It opened on November 10, 2025, was initially scheduled to close on December 5, and was later extended to December 19, 2025.

However, at the end of the offer period, subscription levels fell short of the required minimum threshold, rendering the issuance unsuccessful.

What they are saying

Ellah Lakes Plc said its N235 billion public offer has officially closed without meeting the minimum subscription required for share allotment.

As a result, no new shares will be issued, and all funds received from applicants will be refunded in line with the terms of the offer. The company stressed that the outcome of the capital raise does not halt its broader growth strategy.

  • _“The Company appreciates the interest shown by investors during the Offer period and remains committed to maintaining transparent communication with all stakeholders.” _
  • _“We remain d_isciplined in executing the transaction responsibly and securing the appropriate capital structure.”

The company also confirmed that the proposed acquisition of Agro-Allied Resources & Processing Nigeria Limited (ARPN) remains ongoing and is expected to conclude by the end of the first quarter of 2026, subject to final approvals.

Backstory

Ellah Lakes had, on November 7, 2025, plans to raise up to N235 billion through the equity offering as part of its broader capital restructuring and expansion strategy.

The funds were expected to support growth initiatives and strengthen its agro-processing operations, including plantation expansion and processing capacity upgrades. Despite extending the subscription window by two weeks, investor participation did not reach the minimum level required for allotment.

  • The offer opened on November 10, 2025.
  • It was initially scheduled to close on December 5, 2025.
  • The closing date was later extended to December 19, 2025.

In its official press release titled “Ellah Lakes Plc Announces Close of Public Offer and Outcome,” the company stated that no shares would be issued pursuant to the offer.

More insights

While the capital raise fell through, the company confirmed that its proposed acquisition of Agro-Allied Resources & Processing Nigeria Limited (ARPN) remains ongoing.

Ellah Lakes had earlier signed an agreement on October 3, 2025, to acquire ARPN from ARPN PTE Ltd, Singapore, describing the deal as a strategically important milestone in its long-term transformation agenda.

  • The acquisition is subject to final conditions and regulatory approvals.
  • It is expected to close by the end of the first quarter of 2026.
  • Management says the deal will strengthen operational footprint and improve scale efficiencies.

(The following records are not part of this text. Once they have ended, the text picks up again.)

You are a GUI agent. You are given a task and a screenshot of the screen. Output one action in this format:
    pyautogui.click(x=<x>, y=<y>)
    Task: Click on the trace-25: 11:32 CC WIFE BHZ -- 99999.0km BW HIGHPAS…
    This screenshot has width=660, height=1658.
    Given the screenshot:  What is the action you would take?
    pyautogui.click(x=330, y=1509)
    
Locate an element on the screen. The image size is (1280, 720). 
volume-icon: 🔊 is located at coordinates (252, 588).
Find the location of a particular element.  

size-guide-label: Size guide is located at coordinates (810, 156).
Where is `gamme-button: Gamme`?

The company added that the acquisition is expected to enhance long-term value creation and position it for stronger competitiveness within Nigeria’s agro-industrial value chain.

What you should know

Before the offer, Ellah Lakes’ share price gained momentum, climbing from around N11.05 at the start of the offer to about N13.85 as investors initially reacted positively to the capital raise and the planned ARPN acquisition.

However, sentiment appeared to soften after recent financial filings revealed modest revenue gains but widening operating losses, as costs continued to outpace sales.

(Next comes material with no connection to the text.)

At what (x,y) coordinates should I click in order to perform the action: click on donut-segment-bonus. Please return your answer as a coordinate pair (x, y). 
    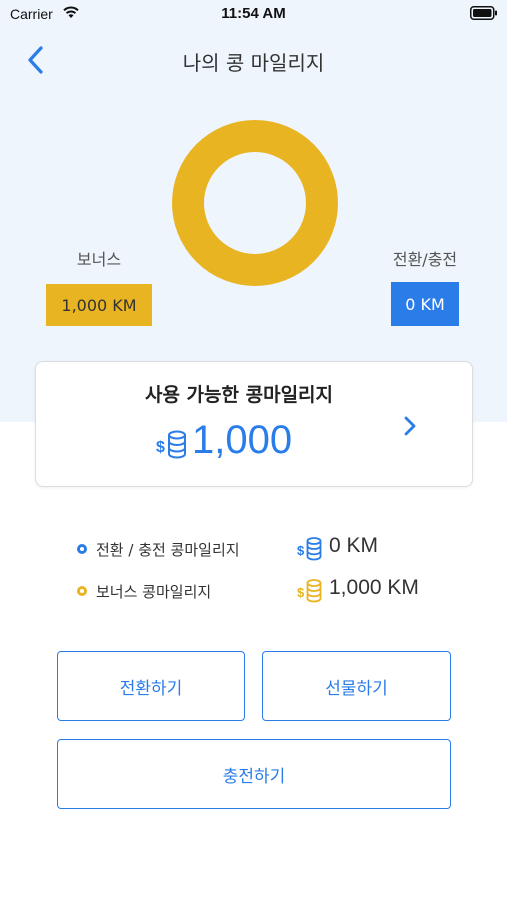
    Looking at the image, I should click on (255, 203).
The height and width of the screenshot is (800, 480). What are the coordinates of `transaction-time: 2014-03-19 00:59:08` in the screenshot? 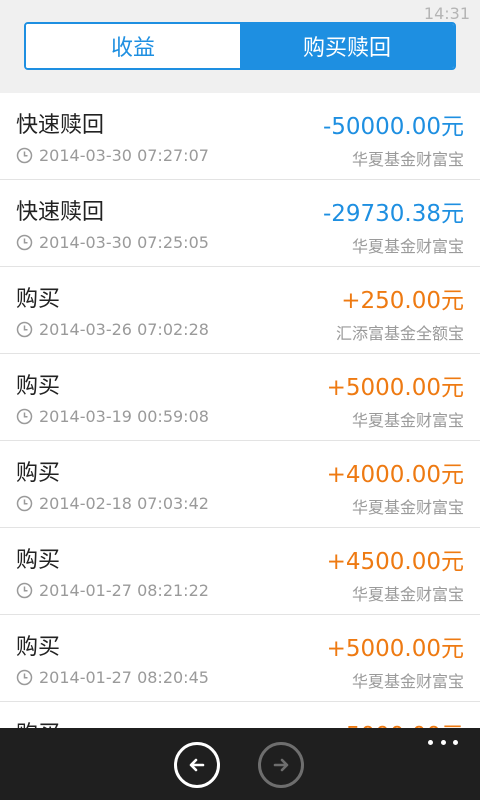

  • The company reported modest revenue growth in its latest filings.
  • Operating losses widened during the same period.
  • Rising costs continued to pressure profitability and cash flow.

This backdrop of improving market sentiment, but fragile profitability and cash burn, may partly explain why investor appetite ultimately fell short of the minimum subscription threshold required to complete the public offer.